Tutto ha avuto inizio quando avevo circa dodici anni, ancora trascorrevo i pomeriggi a giocare con la Nintendo, totalmente ignara del mondo là fuori.
Non avevo mai avuto relazioni, soltanto un patetico fidanzamento alle scuole elementari con un compagno di classe che mi faceva più pena che altro.
Di cotte ne avevo avute parecchie, ma non ero mai stata ricambiata, ai tempi di Messenger riuscivo soltanto a rendermi ridicola dietro lo schermo del pc, dimostrandomi dal vivo una totale imbranata.
Ero una ragazza timida, riservata, esageratamente empatica ed ambiziosa.
Se l’empatia mi costringeva a giustificare lo stronzo di turno, l’ambizione mi logorava dall’interno: non potevo accontentarmi e ogni cosa che facevo non era mai abbastanza.
Cresciuta in una famiglia nella quale si dispensava l’odio e la denigrazione non avevo mai imparato ad amare, mi ritenevo un fallimento a causa delle ripetute violenze psicologiche di mio padre, e non riuscivo ad avere un gruppo di amici col quale uscire e divertirmi.
Frequentavo il Russell di Milano, credo uno dei pochi licei scientifici biomedicali presenti in Italia, poiché sognavo un giorno di poter diventare pediatra.
Mi viene da ridere al solo pensare a quante cose son cambiate oggi.
Ad ogni modo, era una mattina come tante altre, l’interrogazione di Latino non era andata affatto bene ma preferivo tenermi il mio tre piuttosto che un nove ottenuto copiando.
Che ragazza stolta! 
I giusti non vincono mai e col tempo ho compreso che la furbizia è fondamentale per farsi spazio tra la gente.
Comunque, la mia totale mancanza di autostima mi permise di non esser scalfita da quell’orribile insufficienza e durante l’intervallo il mio cervello si era già connesso su differenti lunghezze d’onda.
« Non vedo l’ora che sia stasera per guardare Harry Potter sul sei, finalmente lo danno in televisione » 
La mia compagna di classe era euforica mentre pronunciava quelle parole.
Salii le scale al suo fianco, tenendo saldamente in mano la brioche alla nutella che dopo minuti interminabili ero riuscita a comprare.
« Sì è fantastico, sarà la centesima volta che lo guardo ma non mi stanco mai » confessai.
« Caspita non sapevo lo guardassi anche te! Ma a te piacciono Ron ed Hermione?» domandò mentre raggiungevamo l’aula.
« In che senso? »
« Beh, ho sempre pensato che lei meriti un ragazzo un po’ più sveglio, tipo Draco »
La fissai con tanto d’occhi, « È perché mai quel razzista antipatico... come ti è venuta in mente di vedere quei due.. insieme? »
La mia sindrome ebbe inizio in quell’esatto momento: il marcio dell’animo diventò ai miei occhi incomprensione altrui.

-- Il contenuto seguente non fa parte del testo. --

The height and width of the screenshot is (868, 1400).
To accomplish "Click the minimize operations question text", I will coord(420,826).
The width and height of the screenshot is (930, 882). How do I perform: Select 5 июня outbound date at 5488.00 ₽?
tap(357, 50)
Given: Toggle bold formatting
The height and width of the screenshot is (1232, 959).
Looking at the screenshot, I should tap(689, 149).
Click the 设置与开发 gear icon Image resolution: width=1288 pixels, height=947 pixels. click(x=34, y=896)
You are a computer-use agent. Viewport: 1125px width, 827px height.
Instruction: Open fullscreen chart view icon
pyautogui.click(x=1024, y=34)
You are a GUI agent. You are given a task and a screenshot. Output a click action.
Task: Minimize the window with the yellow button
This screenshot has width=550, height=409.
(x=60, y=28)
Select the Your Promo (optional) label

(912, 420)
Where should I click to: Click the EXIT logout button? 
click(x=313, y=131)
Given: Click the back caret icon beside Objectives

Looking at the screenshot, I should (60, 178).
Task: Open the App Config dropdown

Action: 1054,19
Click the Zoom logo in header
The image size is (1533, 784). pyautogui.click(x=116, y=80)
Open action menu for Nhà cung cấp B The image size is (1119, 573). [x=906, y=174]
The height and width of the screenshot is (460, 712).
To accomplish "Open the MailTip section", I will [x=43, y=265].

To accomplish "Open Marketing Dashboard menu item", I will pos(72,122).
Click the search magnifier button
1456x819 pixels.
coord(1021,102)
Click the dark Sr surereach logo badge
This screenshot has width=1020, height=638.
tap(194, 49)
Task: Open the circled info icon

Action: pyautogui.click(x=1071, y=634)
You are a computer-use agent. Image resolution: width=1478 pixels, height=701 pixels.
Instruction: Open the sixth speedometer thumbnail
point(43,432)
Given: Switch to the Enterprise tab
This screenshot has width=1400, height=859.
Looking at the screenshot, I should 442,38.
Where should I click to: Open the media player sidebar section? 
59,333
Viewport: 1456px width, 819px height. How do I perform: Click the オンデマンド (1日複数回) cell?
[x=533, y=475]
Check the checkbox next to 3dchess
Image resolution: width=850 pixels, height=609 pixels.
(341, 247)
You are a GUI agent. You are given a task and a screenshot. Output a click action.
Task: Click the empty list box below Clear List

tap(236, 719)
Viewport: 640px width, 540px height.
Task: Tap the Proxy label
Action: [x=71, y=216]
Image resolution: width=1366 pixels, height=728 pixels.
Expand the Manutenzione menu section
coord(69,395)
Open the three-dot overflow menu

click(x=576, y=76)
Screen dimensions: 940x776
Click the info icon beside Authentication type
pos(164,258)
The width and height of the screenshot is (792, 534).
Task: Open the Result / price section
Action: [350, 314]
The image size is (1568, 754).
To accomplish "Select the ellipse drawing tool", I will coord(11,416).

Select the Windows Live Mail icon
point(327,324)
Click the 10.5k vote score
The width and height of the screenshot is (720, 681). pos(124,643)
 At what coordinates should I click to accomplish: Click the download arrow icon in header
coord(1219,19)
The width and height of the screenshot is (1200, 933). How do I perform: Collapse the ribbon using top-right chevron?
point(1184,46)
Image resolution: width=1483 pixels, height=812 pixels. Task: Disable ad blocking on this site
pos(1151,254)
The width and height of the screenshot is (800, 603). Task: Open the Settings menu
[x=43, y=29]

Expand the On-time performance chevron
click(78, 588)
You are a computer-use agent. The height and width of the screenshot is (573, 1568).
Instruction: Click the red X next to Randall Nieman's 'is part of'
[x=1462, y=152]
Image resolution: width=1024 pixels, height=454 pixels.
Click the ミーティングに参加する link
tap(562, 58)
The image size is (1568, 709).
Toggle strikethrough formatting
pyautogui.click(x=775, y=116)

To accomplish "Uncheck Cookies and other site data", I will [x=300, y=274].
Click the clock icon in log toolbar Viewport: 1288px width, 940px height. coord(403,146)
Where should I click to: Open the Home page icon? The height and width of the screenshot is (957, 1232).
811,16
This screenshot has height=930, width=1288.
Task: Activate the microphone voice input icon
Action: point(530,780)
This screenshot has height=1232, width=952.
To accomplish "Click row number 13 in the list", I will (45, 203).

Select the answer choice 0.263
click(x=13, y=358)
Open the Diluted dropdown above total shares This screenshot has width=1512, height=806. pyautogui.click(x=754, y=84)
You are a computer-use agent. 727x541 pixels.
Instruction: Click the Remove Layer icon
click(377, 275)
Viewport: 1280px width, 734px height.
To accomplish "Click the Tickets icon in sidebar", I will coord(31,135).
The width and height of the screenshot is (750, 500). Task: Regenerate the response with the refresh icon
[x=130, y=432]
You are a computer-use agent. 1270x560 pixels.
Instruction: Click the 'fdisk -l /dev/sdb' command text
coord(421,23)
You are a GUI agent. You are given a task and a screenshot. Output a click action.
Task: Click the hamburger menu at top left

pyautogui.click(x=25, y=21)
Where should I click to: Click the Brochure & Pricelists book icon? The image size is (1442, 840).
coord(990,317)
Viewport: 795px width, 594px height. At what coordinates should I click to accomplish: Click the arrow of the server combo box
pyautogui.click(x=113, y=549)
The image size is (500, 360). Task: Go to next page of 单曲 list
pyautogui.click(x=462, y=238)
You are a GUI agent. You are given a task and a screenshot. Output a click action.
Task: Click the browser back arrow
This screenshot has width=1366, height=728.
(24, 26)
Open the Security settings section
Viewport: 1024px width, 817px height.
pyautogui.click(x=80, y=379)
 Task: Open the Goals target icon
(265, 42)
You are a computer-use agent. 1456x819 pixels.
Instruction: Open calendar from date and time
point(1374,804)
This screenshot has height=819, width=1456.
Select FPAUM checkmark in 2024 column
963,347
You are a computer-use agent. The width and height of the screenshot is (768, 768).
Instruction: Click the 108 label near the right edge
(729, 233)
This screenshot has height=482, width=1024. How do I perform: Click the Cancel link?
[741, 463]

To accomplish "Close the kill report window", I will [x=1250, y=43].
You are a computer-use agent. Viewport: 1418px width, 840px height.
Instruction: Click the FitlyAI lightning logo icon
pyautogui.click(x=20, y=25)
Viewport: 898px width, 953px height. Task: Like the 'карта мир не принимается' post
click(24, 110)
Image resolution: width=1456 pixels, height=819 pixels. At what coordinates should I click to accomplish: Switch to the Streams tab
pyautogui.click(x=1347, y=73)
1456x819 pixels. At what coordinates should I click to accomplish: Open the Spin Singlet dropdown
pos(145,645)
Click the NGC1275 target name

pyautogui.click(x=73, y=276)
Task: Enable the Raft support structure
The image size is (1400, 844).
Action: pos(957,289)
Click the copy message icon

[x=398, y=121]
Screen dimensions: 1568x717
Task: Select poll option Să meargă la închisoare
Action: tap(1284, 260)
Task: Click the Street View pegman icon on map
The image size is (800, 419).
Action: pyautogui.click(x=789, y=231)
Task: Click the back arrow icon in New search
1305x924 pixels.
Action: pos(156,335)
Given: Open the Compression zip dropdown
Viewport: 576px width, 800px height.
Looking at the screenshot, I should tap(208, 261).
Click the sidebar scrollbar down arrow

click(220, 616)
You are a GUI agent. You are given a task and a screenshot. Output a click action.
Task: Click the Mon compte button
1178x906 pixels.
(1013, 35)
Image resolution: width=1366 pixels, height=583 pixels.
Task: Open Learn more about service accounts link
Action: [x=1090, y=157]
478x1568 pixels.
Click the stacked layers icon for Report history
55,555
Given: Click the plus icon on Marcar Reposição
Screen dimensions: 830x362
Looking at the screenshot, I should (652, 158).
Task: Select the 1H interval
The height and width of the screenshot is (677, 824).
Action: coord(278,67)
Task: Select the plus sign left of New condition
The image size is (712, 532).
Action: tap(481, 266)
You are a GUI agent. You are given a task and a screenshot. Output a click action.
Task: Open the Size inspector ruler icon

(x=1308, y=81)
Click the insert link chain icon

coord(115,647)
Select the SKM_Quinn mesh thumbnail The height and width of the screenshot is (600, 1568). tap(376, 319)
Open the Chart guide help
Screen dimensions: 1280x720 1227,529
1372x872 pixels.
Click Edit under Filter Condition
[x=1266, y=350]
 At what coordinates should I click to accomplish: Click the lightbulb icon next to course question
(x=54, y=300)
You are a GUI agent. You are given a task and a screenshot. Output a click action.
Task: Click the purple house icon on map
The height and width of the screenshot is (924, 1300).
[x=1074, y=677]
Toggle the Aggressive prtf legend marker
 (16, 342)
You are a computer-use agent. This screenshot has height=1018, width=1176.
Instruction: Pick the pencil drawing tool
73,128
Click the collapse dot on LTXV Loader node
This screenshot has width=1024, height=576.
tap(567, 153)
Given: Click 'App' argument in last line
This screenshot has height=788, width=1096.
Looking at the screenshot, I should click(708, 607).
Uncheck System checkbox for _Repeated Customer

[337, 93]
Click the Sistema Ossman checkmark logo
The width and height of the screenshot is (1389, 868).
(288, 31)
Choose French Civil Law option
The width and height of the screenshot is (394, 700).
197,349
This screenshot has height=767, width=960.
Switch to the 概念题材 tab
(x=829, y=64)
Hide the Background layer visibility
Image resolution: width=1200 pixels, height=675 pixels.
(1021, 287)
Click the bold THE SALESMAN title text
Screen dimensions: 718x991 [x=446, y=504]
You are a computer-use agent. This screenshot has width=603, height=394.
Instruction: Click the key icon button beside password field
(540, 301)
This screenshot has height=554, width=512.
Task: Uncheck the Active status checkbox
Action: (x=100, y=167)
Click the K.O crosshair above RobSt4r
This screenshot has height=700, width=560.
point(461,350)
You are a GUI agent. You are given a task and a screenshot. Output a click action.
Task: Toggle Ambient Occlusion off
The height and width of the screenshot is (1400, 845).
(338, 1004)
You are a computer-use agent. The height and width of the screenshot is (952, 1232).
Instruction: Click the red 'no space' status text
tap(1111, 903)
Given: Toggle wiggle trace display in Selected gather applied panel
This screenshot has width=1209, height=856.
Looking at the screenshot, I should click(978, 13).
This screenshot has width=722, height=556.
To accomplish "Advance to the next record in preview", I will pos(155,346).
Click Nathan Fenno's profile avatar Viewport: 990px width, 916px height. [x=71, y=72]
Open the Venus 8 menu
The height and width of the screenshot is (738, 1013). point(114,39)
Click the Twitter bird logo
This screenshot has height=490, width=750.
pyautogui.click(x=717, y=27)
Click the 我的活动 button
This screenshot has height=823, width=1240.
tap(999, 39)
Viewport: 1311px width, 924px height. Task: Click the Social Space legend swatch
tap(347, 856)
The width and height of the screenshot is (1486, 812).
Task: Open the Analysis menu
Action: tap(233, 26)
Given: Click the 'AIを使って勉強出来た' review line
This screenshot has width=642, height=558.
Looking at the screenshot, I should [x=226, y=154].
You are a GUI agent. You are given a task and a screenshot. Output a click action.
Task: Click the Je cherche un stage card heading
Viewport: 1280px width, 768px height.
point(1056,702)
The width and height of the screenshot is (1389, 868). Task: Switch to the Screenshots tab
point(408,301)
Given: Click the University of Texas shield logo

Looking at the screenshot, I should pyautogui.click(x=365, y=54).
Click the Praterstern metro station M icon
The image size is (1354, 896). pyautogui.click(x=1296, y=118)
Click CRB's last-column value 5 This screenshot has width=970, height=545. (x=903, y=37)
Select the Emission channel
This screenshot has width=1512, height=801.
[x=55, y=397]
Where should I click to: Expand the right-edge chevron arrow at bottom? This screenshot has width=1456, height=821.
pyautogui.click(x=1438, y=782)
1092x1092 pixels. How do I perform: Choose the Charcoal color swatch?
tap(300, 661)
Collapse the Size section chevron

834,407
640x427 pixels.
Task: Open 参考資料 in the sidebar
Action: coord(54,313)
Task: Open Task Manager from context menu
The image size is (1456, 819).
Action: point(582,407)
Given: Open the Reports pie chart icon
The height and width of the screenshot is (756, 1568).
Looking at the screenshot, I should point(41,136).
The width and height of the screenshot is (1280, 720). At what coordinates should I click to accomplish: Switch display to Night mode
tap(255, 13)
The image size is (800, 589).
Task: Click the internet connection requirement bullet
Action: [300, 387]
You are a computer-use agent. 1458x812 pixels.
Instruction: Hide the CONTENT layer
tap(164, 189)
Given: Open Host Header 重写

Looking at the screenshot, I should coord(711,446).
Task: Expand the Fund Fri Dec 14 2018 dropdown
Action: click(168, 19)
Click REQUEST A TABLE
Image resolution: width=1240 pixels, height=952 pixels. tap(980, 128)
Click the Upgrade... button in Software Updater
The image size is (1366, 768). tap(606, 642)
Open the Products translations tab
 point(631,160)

Aldilà del fatto che ero soltanto un’ingenua sedicenne, ignorante ed incapace di coniugare un tempo verbale, efp fanfiction divenne il mio luogo di ritiro spirituale.
Mi cimentai nella lettura di storielle che cambiarono completamente la mia visione del mondo, probabilmente ne rimasi traumatizzata, ma in me nacque il desiderio di imparare a scrivere, per poter trasmettere quelle sensazioni di appagamento e soddisfazione personale che solo le parole sono in grado di donare.
E maturò anche qualcos’altro, di tanto simile al voler aiutare, come una crocerossina, il tipico subdolo manipolatore privi di sentimenti, alias lo Stronzo.
Fortunatamente, nel mio circondario di conoscenze non c’era nessun ragazzo che potesse ricoprire il ruolo, per cui trovai rifugio all’interno dell’ormai obsoleto Ask.fm, dove scoprii la vita dei gdr, o giochi di ruolo.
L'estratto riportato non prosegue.